Como un hombre que tiene miedo a la enfermedad, que teme sufrir un tumor maligno, pero en lugar de ir al médico, finge no sentir malestar y trata de evitar las conversaciones sobre enfermedades con sus allegados. Y de repente, un día alguien le dice: «Oiga, usted siente estos dolores, ¿verdad? Especialmente por las mañanas, después de… sí, sí…».

– ¿Me comprende, maestro? -preguntó Liss-. Un pensador alemán, seguro que usted conoce sus brillantes estudios, dijo que la tragedia de Napoleón consistía en que expresaba el alma de Inglaterra, y precisamente en Inglaterra tenía a su enemigo mortal.

«Ay, sería mejor que me molieran a golpes», pensó Mijaíl Sídorovich. Y luego: «Ah, se refiere a Spengler».

Liss encendió un cigarrillo y alargó su pitillera a Mostovskói.

– No quiero -dijo Mijaíl Sídorovich con la voz entrecortada.

Se sintió más tranquilo cuando reparó en que todos los policías del mundo, ya fueran los que le habían interrogado cuarenta años atrás, ya fuera este que hablaba de Hegel y Spengler, utilizaban la misma estúpida técnica: ofrecer un cigarrillo al prisionero. Claro, es cierto, la desorientación se produce a causa del agotamiento nervioso, de la sorpresa: él esperaba recibir una paliza, y de repente se enfrentaba a aquella conversación repulsiva y absurda. Pero incluso la policía zarista entendía un poco de cuestiones políticas, y entre sus filas había personas verdaderamente cultas; uno incluso había leído El capital. Sin embargo lo más interesante sería saber si a aquel policía que había estudiado a Marx, de pronto, en lo más íntimo, le habría asaltado la duda de si Marx tenía razón. ¿Qué había sentido entonces aquel policía? ¿Aversión, horror ante sus propias dudas? en cualquier caso un policía no puede convertirse en un revolucionario: aplaca sus dudas y sigue siendo policía… «Pero yo, en el fondo también yo, aplaco mis dudas.
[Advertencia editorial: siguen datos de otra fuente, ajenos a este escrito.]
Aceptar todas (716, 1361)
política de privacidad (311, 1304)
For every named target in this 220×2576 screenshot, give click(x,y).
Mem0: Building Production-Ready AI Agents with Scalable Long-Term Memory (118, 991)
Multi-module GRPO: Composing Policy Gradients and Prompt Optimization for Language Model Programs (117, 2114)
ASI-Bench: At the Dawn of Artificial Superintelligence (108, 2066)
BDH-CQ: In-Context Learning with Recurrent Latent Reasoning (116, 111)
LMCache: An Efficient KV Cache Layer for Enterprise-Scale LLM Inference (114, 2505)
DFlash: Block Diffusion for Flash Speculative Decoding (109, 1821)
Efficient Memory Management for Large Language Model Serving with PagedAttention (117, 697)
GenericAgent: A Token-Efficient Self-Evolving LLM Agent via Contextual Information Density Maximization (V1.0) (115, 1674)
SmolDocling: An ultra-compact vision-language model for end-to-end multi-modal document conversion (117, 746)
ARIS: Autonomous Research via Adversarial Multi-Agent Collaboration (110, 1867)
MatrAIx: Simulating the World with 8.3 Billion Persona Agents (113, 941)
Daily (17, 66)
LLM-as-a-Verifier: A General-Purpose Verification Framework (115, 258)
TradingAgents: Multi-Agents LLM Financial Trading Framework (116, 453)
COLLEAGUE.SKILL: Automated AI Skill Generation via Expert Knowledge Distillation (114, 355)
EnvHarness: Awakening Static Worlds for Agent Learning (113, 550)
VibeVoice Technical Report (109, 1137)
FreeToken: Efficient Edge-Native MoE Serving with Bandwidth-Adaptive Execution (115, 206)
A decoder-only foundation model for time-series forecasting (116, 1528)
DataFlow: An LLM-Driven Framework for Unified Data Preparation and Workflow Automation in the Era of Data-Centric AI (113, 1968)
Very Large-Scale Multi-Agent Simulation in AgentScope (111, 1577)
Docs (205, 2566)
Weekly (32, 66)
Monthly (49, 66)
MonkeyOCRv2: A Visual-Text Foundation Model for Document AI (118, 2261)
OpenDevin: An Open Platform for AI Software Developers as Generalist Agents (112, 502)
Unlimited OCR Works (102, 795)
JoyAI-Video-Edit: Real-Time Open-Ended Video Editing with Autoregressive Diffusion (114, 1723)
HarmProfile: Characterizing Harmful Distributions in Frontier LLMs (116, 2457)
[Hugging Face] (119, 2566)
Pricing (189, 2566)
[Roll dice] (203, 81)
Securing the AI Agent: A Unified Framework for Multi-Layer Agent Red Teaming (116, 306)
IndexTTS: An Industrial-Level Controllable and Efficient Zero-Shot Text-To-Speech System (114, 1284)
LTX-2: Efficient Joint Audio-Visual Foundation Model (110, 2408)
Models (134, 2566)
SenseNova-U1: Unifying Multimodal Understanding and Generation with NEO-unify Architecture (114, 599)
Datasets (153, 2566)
Pero es diferente, yo soy un revolucionario,»

Y Liss, sin darse cuenta de que Mostovskói había rechazado el cigarrillo, masculló:

– Sí, sí, tenga la bondad, es un tabaco muy bueno.

Cerró la pitillera, totalmente apesadumbrado.

– ¿Por qué encuentra esta conversación tan sorprendente? ¿Esperaba que le dijera algo diferente? Seguro que ustedes, en la Lubianka, también tienen a hombres instruidos. Gente que pueda hablar con el académico Pávlov o con Oldenburg. Pero ellos persiguen un objetivo, mientras que yo no persigo ningún fin secreto con esta conversación. Le doy mi palabra. Me atormentan las mismas cosas que a usted.

Sonrió y añadió:

– Palabra de honor de un oficial de la Gestapo, y no es ninguna broma.

Mijaíl Sídorovich se repetía a sí mismo: «No digas nada, lo principal es estar callado, no intervenir en la conversación, no objetar».

Liss siguió hablando, casi como si se hubiera olvidado de la presencia de Mostovskói:

– ¡Dos polos! ¡Eso es! Si no fuera así, esta terrible guerra no existiría. Nosotros somos sus enemigos mortales, sí. Pero nuestra victoria será su victoria. ¿Lo comprende? Si ustedes ganan, nosotros moriremos y viviremos en vuestra victoria. Es algo paradójico: si perdemos la guerra, seremos los vencedores, continuaremos desarrollándonos bajo otra forma, pero conservando la misma esencia.